Antes de abrir totalmente las puertas a las mujeres, en España, como ejemplo, en donde hay 23.071 parroquias, de las que 5.000 no disponen de sacerdote permanente, la iglesia ha preferido colocar un sistema de parlantes, grabar la voz de un cura y dar la misa en forma “virtual”, como yo pude presenciarlo.
El silencio y la invisibilización de las mujeres como líderes de la fe católica ya no se puede ni debe seguir ignorando.
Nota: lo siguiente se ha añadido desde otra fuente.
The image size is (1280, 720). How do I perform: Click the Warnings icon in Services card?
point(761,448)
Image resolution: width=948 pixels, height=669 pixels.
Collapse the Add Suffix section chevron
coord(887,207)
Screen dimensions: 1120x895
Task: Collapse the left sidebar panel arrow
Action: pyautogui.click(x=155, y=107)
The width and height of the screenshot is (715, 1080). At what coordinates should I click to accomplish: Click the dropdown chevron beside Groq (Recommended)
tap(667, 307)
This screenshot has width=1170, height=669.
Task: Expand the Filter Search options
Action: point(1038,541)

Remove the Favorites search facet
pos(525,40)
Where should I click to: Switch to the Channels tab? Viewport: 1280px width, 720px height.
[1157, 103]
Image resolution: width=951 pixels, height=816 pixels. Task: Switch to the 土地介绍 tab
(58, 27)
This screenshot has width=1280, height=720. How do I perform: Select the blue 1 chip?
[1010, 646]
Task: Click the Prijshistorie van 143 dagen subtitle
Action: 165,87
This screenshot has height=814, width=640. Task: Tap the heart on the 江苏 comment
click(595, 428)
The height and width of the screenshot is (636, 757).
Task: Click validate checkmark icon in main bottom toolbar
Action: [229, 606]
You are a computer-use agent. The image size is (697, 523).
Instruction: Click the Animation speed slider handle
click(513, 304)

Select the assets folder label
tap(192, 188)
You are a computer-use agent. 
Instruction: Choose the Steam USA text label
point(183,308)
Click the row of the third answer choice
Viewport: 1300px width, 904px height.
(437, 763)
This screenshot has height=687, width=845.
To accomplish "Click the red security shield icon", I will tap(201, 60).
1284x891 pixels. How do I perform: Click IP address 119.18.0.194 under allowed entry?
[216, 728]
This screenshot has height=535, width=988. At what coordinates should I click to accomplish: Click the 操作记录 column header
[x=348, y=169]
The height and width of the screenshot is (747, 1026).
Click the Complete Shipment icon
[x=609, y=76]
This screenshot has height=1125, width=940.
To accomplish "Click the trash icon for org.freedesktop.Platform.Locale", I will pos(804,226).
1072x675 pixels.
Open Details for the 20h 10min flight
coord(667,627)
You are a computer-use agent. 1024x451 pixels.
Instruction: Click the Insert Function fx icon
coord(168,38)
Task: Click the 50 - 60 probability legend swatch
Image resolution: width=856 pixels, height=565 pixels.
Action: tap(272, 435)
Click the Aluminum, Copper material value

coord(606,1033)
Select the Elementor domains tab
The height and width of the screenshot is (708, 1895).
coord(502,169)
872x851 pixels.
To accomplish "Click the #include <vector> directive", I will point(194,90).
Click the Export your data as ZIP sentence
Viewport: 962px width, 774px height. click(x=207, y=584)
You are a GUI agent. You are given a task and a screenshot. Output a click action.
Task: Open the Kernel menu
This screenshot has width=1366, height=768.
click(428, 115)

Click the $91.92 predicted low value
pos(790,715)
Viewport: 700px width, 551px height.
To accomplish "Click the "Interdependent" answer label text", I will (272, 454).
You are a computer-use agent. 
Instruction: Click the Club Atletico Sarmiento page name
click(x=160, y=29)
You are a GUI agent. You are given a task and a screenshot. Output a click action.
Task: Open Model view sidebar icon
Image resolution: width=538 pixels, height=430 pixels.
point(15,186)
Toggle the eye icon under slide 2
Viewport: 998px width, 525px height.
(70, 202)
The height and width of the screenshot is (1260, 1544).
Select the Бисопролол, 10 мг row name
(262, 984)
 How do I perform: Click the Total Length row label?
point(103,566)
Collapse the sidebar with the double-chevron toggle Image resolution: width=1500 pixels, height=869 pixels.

El compromiso, fe y lealtad de ellas se palpa con su categórica presencia en las misas, recolección de ofrendas, catequesis, coordinación de actividades religiosas y ecuménicas, y su participación sin parangón dentro de ordenes religiosa acogiéndose al celibato, obediencia, pobreza, castidad, vida de servidumbre sometida a la jerarquía eclesiástica, y hasta el aislamiento total de la vida civil.
Como lo han advertido varios católicos activistas, en el siglo XIX, la Iglesia perdió a los obreros, en el XX a los intelectuales y en el este siglo XXI va camino a perder a las mujeres, si no se ajusta a los signos de los tiempos, que van en línea de la igualdad de género.
Es claro que la iglesia católica descansa en los brazos de las mujeres, así como Cristo muerto es sostenido por la joven y piadosa Virgen María, en la Piedad de Miguel Angel. Por lo tanto, lo adecuado, moral y cristiano es darles a las mujeres el mismo lugar que tienen los hombres en la iglesia. Así lo afirmó Pablo en Gálatas, 3, 28: “No hay judío ni griego; no hay esclavo ni libre; no hay hombre ni mujer; porque todos sois uno en Cristo Jesús”.